### DIRECTIONS FOR THIS TASK
From the records below, please return each line that holds the word "illumination".

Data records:
[Start of Attachment]
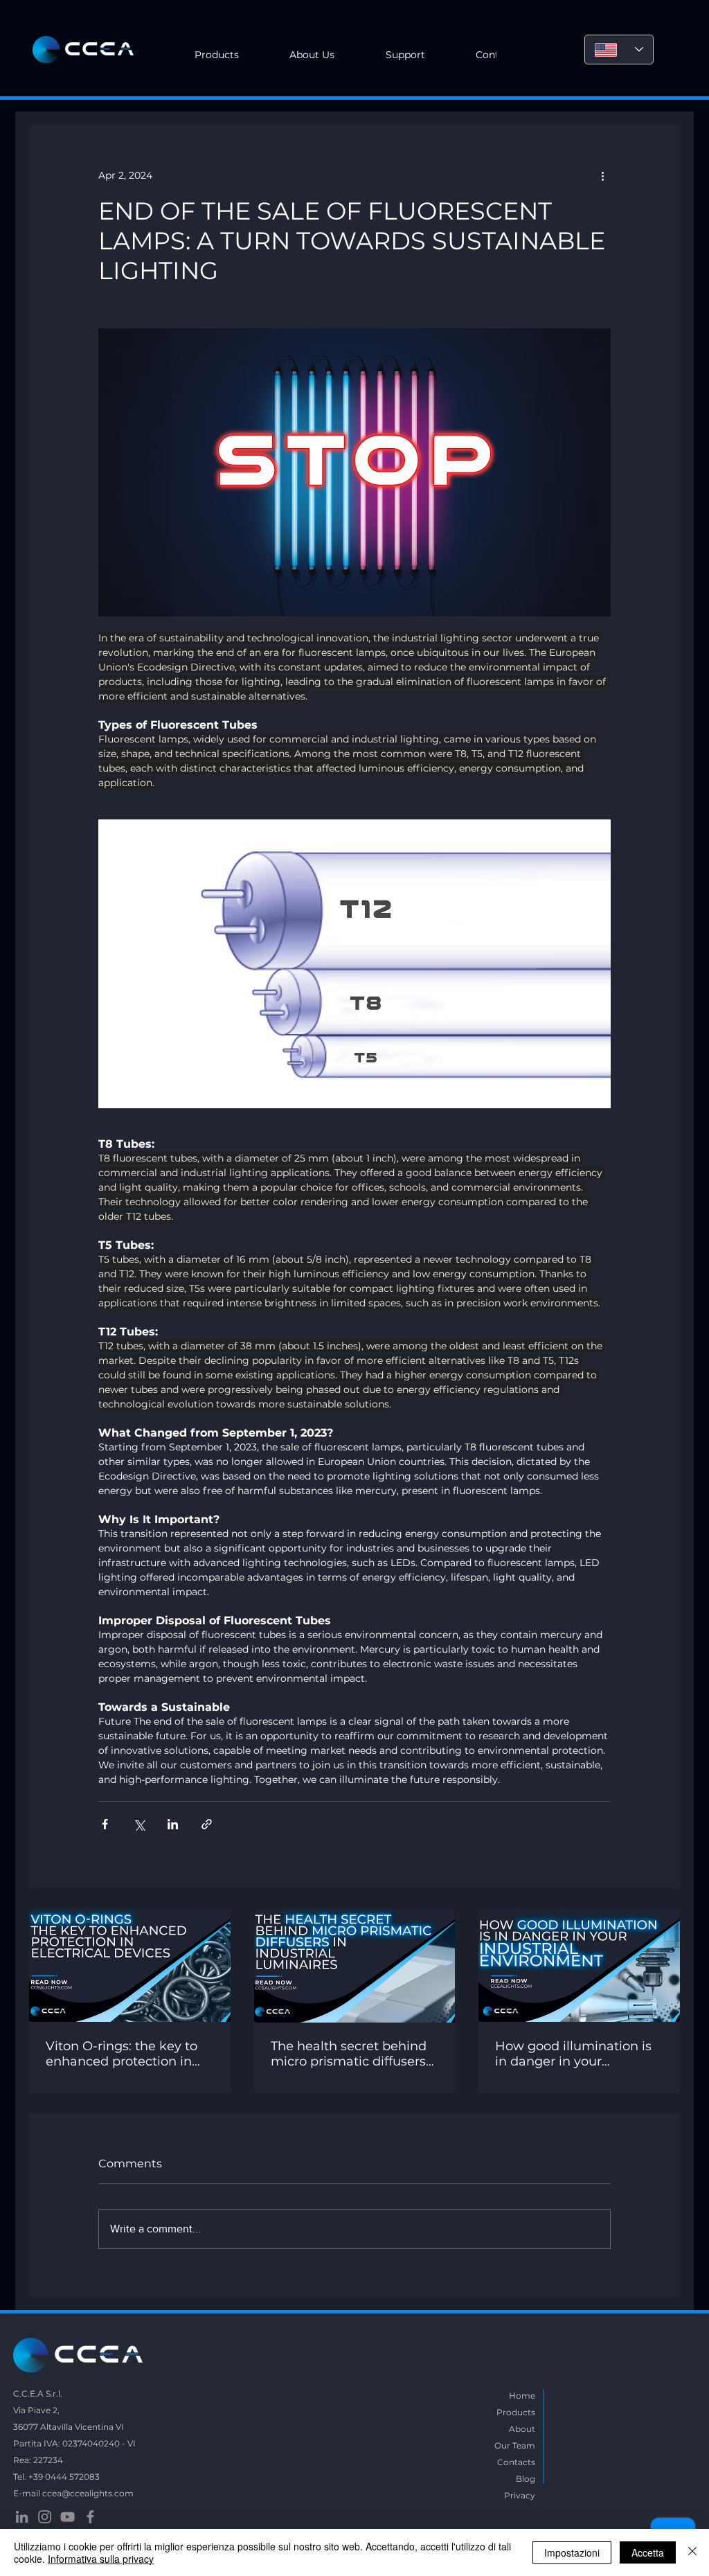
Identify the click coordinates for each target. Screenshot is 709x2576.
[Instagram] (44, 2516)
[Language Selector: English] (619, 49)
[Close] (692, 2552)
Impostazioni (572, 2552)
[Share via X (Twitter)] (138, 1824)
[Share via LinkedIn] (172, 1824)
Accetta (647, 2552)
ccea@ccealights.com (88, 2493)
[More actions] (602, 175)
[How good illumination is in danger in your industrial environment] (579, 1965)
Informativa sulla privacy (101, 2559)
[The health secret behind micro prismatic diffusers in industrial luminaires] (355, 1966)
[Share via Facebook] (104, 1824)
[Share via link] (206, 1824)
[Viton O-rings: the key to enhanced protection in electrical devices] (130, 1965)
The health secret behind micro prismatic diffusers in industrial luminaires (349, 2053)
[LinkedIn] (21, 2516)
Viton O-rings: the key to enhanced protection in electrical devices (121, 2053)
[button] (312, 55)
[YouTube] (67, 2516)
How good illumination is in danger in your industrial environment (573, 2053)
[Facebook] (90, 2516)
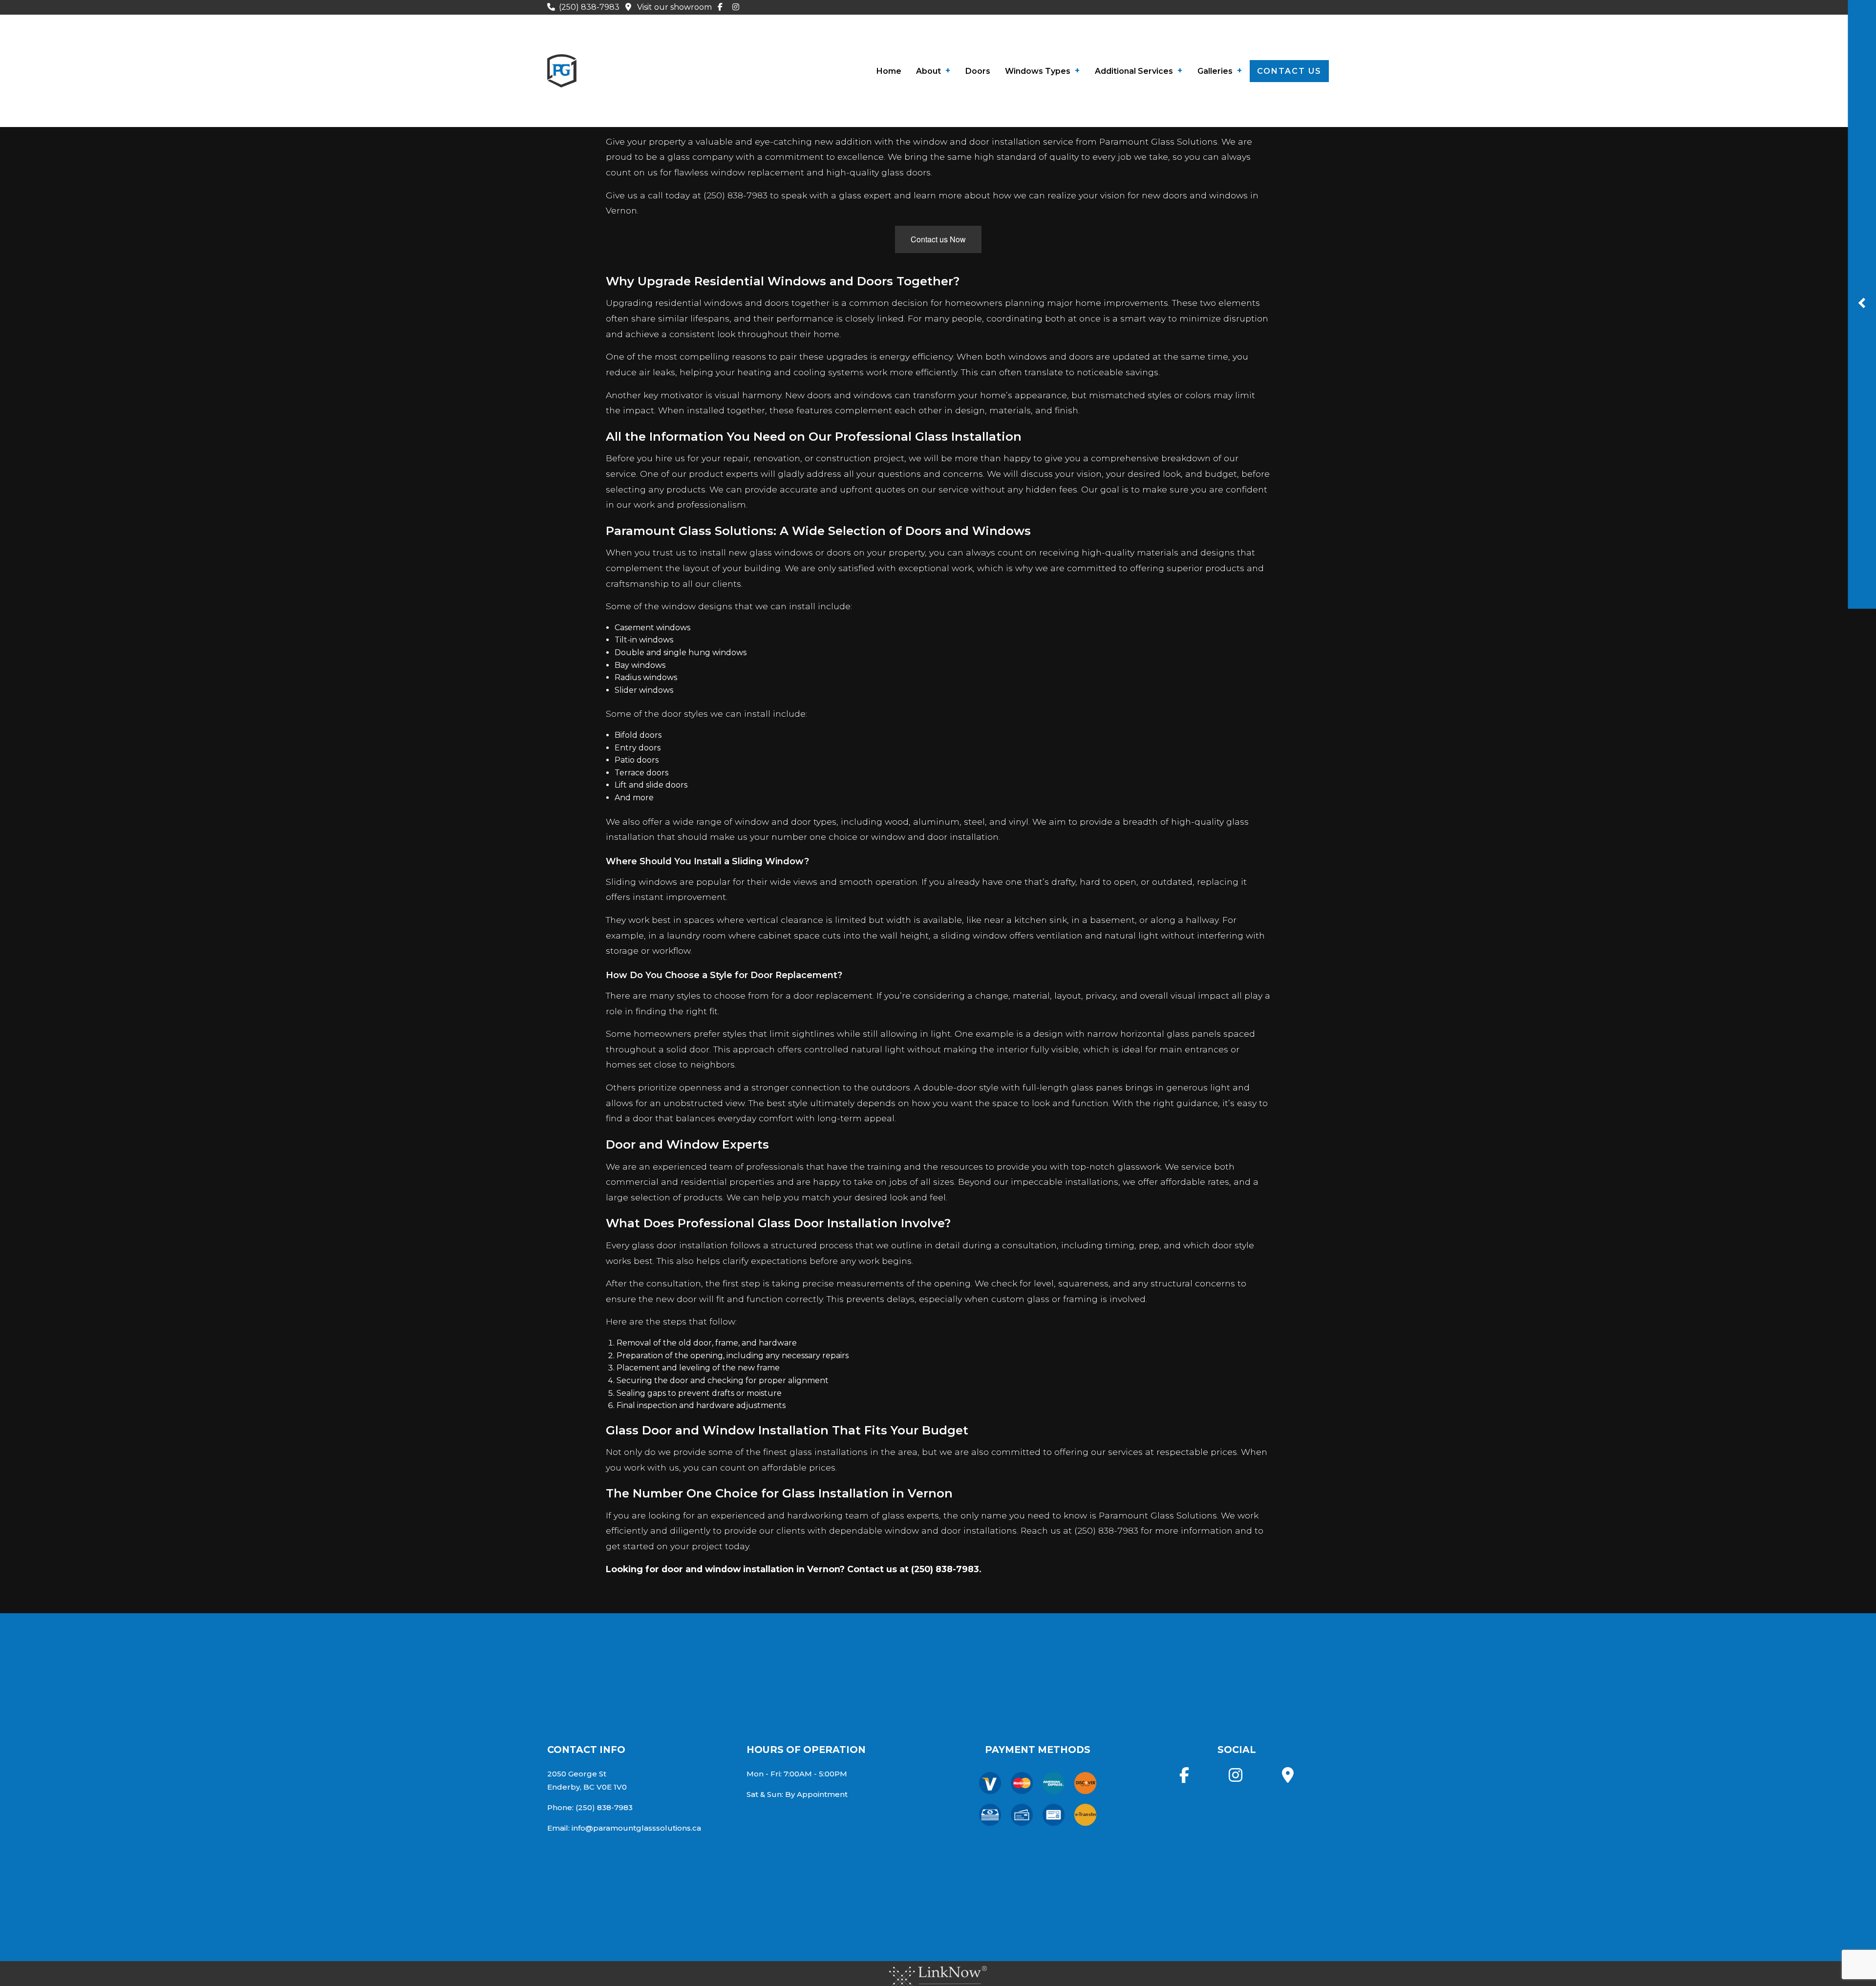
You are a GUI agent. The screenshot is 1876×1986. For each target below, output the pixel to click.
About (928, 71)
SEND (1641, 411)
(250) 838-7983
[End of Attachment]
### WRITTEN RESPONSE
[How good illumination is in danger in your industrial environment] (579, 1965)
How good illumination is in danger in your industrial environment (573, 2053)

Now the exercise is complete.